We are going with 10 years old. At least for now. Who knows . . . we never really will know?
I am going to guess that my daughter has never had a birthday party or present or cake. Probably never in her life.
I always ponder my boys births on the eve of their birthday. Such precious memories. I love thinking about those sweet baby boys. Their smell and little feet, soft skin and tiny hands. LOVE!
The girls it is different because I was not there. I have NO idea how it all went. Were they born in a hospital? Probably not, but I don't know. Who was at the birth? Was it hidden? Was the decision made to give them up before or after their birth . . . so many questions. So on this eve of Evelyn's birth I imagine . . .
Tonight I think of Evelyns birth mom. I bet she thinks of her around her birthday (probably everyday) but I can't imagine not knowing where my baby was and if she was O.K. I would give so much to let her know that our daughter is loved and cherished and being cared for. Our daughter . . . what a crazy thing to say.

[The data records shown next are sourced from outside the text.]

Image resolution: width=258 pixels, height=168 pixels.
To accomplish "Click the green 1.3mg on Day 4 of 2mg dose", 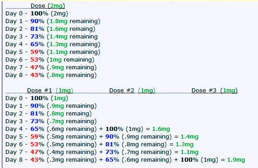I will point(58,44).
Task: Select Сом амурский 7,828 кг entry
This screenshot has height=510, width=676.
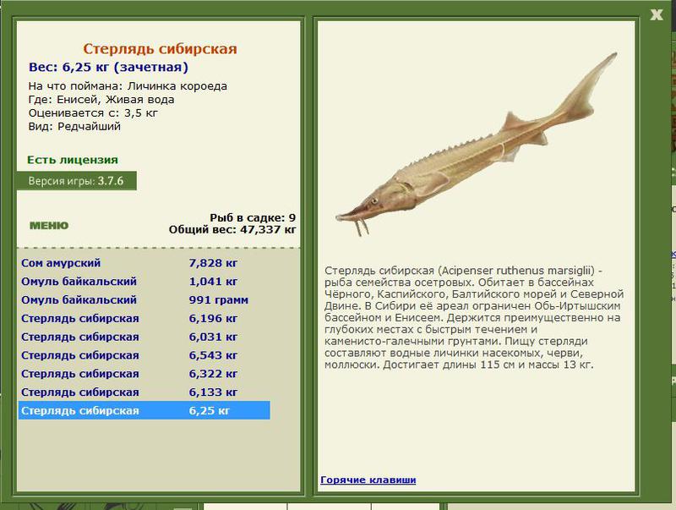Action: 144,263
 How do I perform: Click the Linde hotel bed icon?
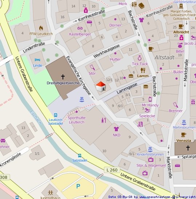37,60
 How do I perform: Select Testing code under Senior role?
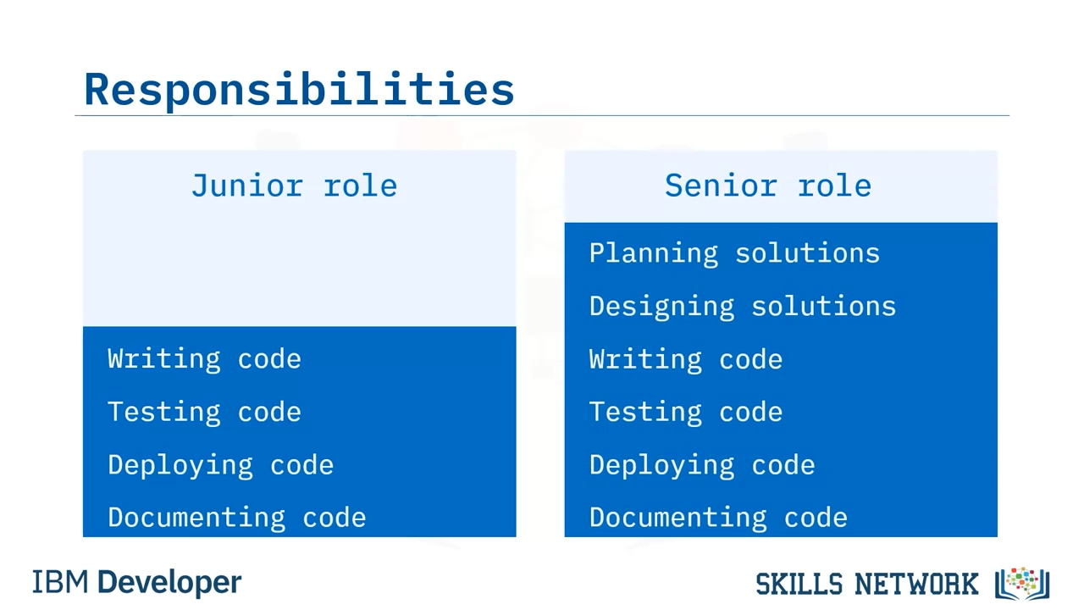point(685,412)
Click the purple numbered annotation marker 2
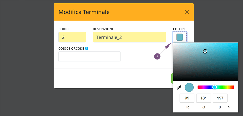This screenshot has width=243, height=116. tap(157, 56)
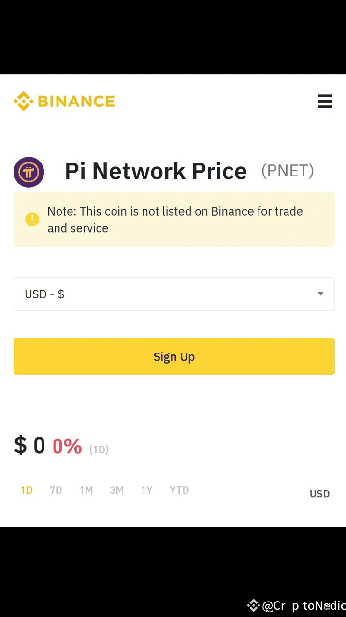Click the Binance diamond logo icon
The image size is (346, 617).
click(x=23, y=101)
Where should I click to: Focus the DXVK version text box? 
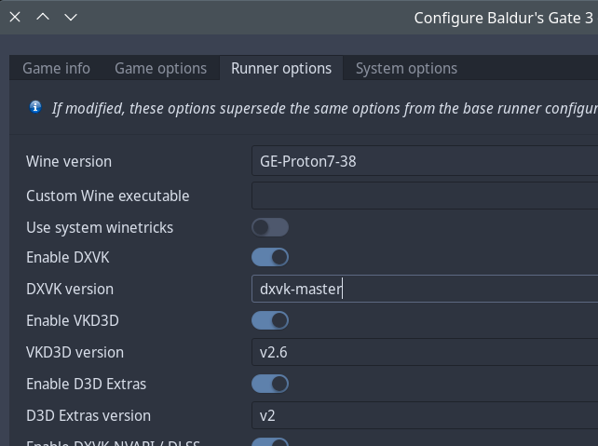click(x=425, y=289)
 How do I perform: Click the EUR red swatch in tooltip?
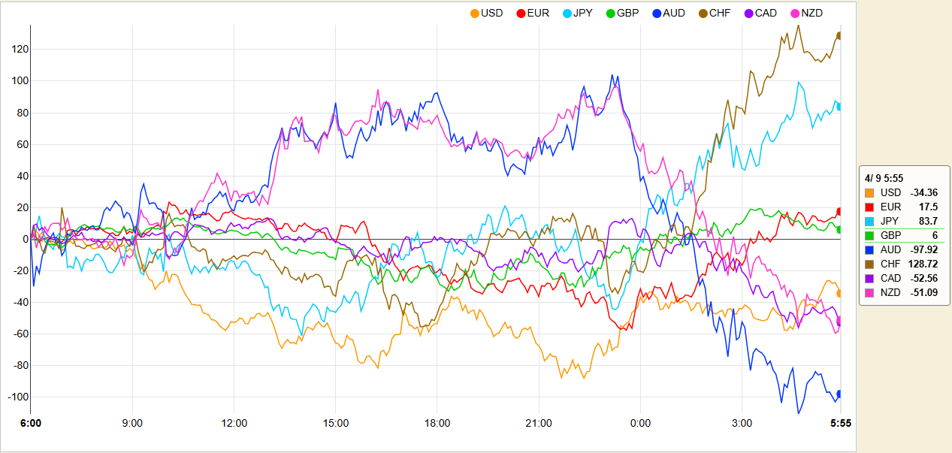click(x=870, y=207)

Yep look at OUR beautiful daughter.
Thank you! Thank you! Thank you! a thousand times more for giving this girl life. I bet she gets her big ol' smile from you.
Tonight we called China mom. I so wish I had the slightest clue as to what was said. They talked for about a half hour then she wanted to call China mom #2. They talked for about a half hour. Thank God for calling cards.
Things seemed to have gone well.
"mom . . . tomorrow take Naomi and Than school and go car go China" So sorry sweet girl but we must take a airplane to China.
Bless her sweet little heart. I can only imagine how homesick she must feel.